VG: What will you be working on, what will be your theme during your Master?

JF: The more secretive part of my graduation project is something that I applied to the Masters with and will go deeper into during those two years. It will be sort of an extension of Electrolyte but with more focus on the persons behind the materials, or to put it like this – if Electrolyte was about finding a connection point, my coming masters work will be about actually connecting.

VG: Is poetry solely part of your inspiration, or does it appear when you show your work within the installation?

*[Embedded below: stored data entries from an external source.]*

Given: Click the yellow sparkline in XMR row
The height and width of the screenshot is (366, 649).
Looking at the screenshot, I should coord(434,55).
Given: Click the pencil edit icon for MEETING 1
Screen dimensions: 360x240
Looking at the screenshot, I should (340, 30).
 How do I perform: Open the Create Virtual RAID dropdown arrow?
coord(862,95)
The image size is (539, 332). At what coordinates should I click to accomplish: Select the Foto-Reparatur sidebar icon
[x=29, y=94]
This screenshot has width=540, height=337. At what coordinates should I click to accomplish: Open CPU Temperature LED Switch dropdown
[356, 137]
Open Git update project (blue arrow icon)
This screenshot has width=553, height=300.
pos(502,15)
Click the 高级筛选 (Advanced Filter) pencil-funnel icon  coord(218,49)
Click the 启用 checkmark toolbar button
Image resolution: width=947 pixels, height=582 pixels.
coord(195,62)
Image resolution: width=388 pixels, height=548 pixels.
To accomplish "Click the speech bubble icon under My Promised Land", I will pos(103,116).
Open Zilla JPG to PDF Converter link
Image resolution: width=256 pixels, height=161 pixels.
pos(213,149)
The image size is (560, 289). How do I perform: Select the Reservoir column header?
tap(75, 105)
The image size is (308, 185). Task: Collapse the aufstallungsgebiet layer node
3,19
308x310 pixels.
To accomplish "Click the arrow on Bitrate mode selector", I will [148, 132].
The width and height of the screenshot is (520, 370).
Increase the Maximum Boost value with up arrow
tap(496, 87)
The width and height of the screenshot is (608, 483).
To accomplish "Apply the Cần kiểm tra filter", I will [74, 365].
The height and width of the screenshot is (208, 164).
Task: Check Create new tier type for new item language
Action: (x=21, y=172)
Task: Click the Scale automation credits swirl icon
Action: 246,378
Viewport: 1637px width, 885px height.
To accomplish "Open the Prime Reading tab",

JF: I think it is part of both how I create and how I present my work. But important here is also to know that I use the word “poetry” widely. It is not just about the written. It is about what moves you, and that can be expressed through craft as well. The facial piece actually does work, but many of the details are more imaginative and poetically chosen – placed to precisely point out important anatomical places. The pearls for instance, are placed where the tear duct channels would need to be closed off to force all the tears down one’s cheek and into the tear collector. I wanted to include pearls as a way of portraying the ocean soaking the water back. It is also a wink to the history of alchemy, where one believed that objects possessed powers if used correctly. Poetry can be so much, and for me, it’s not essential if my work actually works. It is more about how to portray the idea of it. I also do work a lot with words. That is why I think both my essay and the presentation movie I made for my exam are important to build context in this work. I care for the rhythm of the written poetry, but I also like seeing the poetry of things.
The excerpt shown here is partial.